Lesson 5. Overlay Raster and Vector Spatial Data in A Matplotlib Plot Using Extents in Python


Learning Objectives

  • Create a custom plotting_extent object using rasterio.
  • Use a plotting_extent object to plot spatial vector and raster data together using matplotlib.

About Extents for matplotlib Plots

You often want to create a map that includes a raster layer (for example a satelite image) with vector data such as political boundaries or study area boundaries overlayed on top of that raster layer.

If you are reading in your raster data using rasterio, your data will be returned as a numpy array containing the raster data values.

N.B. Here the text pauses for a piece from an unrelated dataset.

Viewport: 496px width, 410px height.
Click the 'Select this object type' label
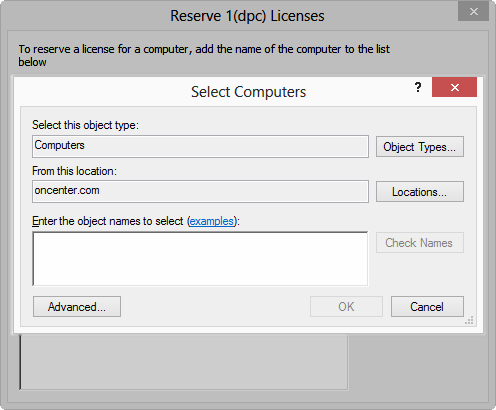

The spatial information will be stored separately in a metadata dictionary.

If you plot the numpy array using matplotlib, the corner location of the raster is unknown and so the plot will begin at the x,y location: 0,0. If you want to overlay a spatial vector layer on top of that raster, the data will not line up correctly.

In order to plot the raster and vector data together in the same plot, you need to identify the spatial extent of the raster data file so that matplotlib can correctly place the raster data in geographic space.

If you are working with rasterio in Python to import raster data, you can use the plotting_extent function create the spatial plotting extent for a raster layer stored as a numpy array.

To begin, load all of the required libraries. Notice that you are loading the plotting_extent() function from the plot module of the rasterio package.

# Import needed packages
import os
import matplotlib.pyplot as plt
import matplotlib as mpl
import geopandas as gpd
import rasterio as rio
from rasterio.plot import plotting_extent
import earthpy as et
import earthpy.spatial as es
import earthpy.plot as ep

# Get data and set working directory
et.data.get_data('cold-springs-fire')
os.chdir(os.path.join(et.io.HOME, 'earth-analytics'))

# Set figure size and title size of plots
mpl.rcParams['figure.figsize'] = (14, 14)
mpl.rcParams['axes.titlesize'] = 20
Downloading from https://ndownloader.figshare.com/files/10960109
Extracted output to /root/earth-analytics/data/cold-springs-fire/.

Open Vector Data for Plot

To begin, open up the Cold Springs fire boundary data. You will use this data to both crop your raster data and as a visual overlay on your final plot.

# Import fire boundary
fire_boundary_path = os.path.join("data",
                                  "cold-springs-fire",
                                  "vector_layers",
                                  "fire-boundary-geomac",
                                  "co_cold_springs_20160711_2200_dd83.shp")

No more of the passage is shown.